Yesterday the Seattle City Council formally approved sending its own proposal for voting reform, ranked-choice voting, to the November ballot as an alternative to Initiative 134, approval voting. But earlier in the day, the Council received a letter from a voting-rights advocacy group, Open Primaries, laying out an argument as to why the Council should have stayed out of it altogether.
It is generally believed that approval voting tends to favor more moderate candidates than the current system or ranked-choice voting. Thus the Council’s progressive wing could be viewed as acting in their own interests by advocating for ranked-choice, potentially increasing their own chances for getting re-elected.

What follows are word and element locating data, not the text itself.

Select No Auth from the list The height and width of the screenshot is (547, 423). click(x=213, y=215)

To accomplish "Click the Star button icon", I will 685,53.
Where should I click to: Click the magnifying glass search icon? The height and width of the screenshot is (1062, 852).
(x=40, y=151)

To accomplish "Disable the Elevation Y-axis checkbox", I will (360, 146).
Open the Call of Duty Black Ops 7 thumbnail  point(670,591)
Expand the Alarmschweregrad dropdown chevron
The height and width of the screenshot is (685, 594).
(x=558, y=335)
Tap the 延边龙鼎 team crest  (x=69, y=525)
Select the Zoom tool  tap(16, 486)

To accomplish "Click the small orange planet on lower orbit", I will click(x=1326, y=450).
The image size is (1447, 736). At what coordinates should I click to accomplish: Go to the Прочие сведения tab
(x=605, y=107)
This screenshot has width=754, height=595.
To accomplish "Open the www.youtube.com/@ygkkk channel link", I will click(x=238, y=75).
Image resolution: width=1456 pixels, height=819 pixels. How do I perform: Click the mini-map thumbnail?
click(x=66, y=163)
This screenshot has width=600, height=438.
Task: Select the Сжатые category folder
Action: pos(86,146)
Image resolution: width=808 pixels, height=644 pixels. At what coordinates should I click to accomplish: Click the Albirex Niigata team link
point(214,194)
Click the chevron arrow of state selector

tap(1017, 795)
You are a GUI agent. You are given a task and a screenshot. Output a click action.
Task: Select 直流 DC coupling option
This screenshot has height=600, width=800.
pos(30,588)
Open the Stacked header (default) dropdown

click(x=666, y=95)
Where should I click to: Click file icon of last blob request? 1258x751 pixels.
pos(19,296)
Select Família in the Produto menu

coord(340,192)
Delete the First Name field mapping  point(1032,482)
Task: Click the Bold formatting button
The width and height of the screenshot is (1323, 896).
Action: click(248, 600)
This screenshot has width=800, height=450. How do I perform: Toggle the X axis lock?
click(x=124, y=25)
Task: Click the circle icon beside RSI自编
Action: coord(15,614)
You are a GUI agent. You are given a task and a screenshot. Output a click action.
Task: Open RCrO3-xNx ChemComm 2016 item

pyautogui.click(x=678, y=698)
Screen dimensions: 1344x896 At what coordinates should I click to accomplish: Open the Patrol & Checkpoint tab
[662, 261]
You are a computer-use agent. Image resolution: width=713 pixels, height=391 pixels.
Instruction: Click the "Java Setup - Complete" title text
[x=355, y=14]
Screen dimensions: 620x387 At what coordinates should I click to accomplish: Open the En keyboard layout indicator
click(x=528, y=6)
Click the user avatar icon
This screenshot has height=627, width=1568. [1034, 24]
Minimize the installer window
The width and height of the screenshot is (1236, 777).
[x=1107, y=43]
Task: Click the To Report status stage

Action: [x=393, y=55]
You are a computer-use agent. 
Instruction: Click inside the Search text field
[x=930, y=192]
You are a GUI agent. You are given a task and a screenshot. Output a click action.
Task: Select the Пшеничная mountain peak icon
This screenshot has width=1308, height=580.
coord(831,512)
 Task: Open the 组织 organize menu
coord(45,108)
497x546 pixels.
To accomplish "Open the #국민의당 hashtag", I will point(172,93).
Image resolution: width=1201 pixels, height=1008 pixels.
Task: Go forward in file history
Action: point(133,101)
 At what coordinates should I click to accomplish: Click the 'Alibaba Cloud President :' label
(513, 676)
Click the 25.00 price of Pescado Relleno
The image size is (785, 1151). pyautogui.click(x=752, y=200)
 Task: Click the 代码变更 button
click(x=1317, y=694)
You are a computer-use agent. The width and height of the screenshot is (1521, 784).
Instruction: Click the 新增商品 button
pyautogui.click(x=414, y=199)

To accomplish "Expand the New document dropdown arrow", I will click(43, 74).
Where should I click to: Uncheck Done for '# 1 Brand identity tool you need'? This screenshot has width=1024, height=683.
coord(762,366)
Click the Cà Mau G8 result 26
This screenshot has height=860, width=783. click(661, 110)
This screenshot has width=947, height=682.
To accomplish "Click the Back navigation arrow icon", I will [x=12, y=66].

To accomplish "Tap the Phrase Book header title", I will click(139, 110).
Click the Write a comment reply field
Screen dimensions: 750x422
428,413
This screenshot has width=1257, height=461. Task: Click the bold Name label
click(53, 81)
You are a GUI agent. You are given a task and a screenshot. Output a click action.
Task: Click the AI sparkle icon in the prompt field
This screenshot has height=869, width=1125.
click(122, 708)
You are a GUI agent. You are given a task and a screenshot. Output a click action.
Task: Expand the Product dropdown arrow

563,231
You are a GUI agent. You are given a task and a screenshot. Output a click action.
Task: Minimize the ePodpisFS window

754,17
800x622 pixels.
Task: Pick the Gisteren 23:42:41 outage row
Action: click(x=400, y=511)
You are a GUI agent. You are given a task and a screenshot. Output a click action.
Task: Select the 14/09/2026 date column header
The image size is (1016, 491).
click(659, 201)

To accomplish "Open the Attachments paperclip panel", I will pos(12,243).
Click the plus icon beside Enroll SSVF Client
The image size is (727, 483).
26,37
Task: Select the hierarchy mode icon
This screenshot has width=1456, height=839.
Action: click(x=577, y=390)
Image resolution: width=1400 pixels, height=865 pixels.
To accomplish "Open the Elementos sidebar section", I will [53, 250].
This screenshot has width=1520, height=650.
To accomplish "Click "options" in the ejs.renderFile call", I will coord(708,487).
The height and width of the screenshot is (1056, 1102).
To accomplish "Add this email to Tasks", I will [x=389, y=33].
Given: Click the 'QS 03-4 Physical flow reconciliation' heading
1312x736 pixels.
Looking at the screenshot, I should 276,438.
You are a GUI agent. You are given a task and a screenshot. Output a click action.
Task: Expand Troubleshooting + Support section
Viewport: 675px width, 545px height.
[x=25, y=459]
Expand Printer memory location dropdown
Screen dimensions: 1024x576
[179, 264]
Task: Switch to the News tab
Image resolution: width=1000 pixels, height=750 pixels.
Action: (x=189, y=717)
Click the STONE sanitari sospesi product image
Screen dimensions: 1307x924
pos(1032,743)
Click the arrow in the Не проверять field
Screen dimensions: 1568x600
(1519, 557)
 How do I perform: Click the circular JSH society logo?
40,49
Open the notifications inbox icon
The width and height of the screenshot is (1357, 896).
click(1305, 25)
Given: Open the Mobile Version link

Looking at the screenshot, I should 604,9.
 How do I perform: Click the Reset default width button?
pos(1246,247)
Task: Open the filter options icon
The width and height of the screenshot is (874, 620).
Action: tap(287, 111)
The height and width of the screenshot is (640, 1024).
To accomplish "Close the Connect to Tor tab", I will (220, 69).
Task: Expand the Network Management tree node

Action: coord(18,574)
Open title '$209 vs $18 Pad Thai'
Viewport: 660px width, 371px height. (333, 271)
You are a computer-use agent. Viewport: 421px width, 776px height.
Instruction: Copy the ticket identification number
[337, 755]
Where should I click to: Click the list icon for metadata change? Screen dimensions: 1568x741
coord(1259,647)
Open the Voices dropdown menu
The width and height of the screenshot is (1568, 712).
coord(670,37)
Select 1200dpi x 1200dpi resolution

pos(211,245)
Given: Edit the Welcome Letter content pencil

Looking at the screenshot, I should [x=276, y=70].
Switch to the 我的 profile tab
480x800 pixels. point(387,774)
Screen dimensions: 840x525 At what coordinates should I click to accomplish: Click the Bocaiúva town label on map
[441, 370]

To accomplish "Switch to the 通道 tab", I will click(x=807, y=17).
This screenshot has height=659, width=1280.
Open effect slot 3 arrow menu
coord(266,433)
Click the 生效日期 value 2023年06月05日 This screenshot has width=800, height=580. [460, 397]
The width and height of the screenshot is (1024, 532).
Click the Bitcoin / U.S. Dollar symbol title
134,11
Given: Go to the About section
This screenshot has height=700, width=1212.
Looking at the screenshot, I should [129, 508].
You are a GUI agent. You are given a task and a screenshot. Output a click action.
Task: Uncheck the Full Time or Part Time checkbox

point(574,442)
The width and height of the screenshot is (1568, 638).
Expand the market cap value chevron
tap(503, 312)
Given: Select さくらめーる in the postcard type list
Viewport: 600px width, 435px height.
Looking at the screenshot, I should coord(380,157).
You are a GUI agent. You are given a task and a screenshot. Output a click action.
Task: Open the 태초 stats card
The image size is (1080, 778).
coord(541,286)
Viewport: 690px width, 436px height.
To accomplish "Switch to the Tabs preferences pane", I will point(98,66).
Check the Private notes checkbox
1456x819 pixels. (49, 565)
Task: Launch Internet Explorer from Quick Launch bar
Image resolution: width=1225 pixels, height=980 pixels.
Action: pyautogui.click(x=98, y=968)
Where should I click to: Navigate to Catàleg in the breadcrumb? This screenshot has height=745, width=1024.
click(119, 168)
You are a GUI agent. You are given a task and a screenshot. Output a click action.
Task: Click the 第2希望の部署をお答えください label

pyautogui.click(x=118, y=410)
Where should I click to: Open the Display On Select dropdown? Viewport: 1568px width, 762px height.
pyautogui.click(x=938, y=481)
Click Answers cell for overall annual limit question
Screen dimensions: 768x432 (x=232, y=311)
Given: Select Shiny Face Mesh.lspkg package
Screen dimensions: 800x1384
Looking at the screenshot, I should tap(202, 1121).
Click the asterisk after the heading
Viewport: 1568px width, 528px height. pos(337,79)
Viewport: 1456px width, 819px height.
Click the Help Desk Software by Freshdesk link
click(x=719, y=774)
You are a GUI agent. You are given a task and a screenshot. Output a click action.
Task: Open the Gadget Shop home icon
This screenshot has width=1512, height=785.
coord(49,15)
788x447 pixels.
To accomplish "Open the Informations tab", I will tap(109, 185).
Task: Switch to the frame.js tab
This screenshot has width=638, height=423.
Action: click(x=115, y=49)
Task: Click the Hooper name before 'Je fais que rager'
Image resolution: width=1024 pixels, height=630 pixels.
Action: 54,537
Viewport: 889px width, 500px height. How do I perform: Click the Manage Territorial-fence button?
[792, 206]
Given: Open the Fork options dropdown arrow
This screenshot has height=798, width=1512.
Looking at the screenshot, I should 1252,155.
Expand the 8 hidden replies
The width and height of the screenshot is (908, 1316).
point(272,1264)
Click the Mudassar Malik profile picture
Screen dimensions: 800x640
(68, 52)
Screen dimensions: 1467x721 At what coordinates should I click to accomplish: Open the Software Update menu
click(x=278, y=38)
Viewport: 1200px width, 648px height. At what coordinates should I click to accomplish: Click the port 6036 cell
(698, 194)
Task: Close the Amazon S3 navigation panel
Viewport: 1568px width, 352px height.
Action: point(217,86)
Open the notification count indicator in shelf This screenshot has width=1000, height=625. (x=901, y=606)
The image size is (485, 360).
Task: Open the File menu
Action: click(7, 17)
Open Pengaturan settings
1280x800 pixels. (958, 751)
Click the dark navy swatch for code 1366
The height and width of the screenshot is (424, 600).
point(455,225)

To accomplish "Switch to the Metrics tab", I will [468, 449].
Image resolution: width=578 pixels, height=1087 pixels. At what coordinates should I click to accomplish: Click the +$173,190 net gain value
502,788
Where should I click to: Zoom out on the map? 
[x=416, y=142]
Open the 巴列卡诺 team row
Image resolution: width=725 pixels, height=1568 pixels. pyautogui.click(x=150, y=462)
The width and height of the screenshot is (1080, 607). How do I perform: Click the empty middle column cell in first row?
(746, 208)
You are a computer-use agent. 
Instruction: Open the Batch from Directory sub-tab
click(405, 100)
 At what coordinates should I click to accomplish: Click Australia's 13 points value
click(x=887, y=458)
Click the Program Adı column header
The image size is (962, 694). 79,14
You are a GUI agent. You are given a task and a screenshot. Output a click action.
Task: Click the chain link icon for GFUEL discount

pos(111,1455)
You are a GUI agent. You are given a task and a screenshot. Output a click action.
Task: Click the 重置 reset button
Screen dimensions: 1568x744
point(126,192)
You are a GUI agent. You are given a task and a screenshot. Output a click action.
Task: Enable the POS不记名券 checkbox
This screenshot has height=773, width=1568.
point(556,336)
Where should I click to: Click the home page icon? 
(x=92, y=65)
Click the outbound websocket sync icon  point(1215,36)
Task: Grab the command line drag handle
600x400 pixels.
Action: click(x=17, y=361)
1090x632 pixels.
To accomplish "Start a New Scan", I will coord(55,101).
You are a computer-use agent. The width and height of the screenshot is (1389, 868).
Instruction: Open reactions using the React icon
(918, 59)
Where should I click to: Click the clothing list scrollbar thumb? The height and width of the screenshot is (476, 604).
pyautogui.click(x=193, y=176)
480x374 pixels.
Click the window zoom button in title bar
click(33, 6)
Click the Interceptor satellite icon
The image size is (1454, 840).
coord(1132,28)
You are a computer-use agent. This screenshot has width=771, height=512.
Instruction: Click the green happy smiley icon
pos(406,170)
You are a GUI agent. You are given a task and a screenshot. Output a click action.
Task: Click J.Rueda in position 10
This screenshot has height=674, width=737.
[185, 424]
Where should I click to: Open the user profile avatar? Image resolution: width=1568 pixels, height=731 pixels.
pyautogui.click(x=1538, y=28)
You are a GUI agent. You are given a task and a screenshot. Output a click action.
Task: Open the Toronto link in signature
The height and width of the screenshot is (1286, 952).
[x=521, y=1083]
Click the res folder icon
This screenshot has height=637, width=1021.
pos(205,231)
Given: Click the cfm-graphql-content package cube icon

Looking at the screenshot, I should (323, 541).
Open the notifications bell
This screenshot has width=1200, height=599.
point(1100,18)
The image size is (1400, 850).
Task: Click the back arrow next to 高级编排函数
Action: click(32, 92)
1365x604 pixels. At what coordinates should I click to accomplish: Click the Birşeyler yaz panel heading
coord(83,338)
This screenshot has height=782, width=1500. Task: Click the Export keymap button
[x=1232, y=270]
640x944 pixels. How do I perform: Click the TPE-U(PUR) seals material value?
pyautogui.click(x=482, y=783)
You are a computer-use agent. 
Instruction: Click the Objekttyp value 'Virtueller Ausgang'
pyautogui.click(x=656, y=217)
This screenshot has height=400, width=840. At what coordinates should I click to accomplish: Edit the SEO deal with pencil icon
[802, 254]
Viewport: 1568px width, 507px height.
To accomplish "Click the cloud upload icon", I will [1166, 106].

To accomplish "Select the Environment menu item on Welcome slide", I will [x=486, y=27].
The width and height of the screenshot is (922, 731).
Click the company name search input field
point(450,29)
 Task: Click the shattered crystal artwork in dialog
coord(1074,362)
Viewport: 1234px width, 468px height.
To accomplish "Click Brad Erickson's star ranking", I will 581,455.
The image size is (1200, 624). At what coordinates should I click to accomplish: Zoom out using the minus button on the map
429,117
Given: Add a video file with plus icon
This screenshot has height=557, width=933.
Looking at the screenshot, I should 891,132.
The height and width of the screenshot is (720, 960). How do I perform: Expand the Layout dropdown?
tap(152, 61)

Open Primaries argued in its letter that partisan manipulation of voting procedures is one of the most politically corrosive issues today, decreasing trust in government, increasing voter cynicism, and discouraging people from voting in some cases. They wrote:
This is not about a preference, it is about the process. Ironically, if you send two measures to the ballot in response to citizens petitioning for one, you will be doing a grave disservice to the ranked choice voting movement, which is gaining popularity at the state and local level. If people see ranked choice voting as a tool used by politicians to derail other voting reforms such as approval voting, not as a genuine reform in and of itself, that will impact negatively. Don’t pit these two alternative voting systems against each other. That kind of political manipulation is a) beneath a highly regarded and progressive City Council and b) why so many Americans are cynical about the process.
40,000 Seattle residents signed petitions. Let them vote. Don’t use cynical tactics to divide and derail.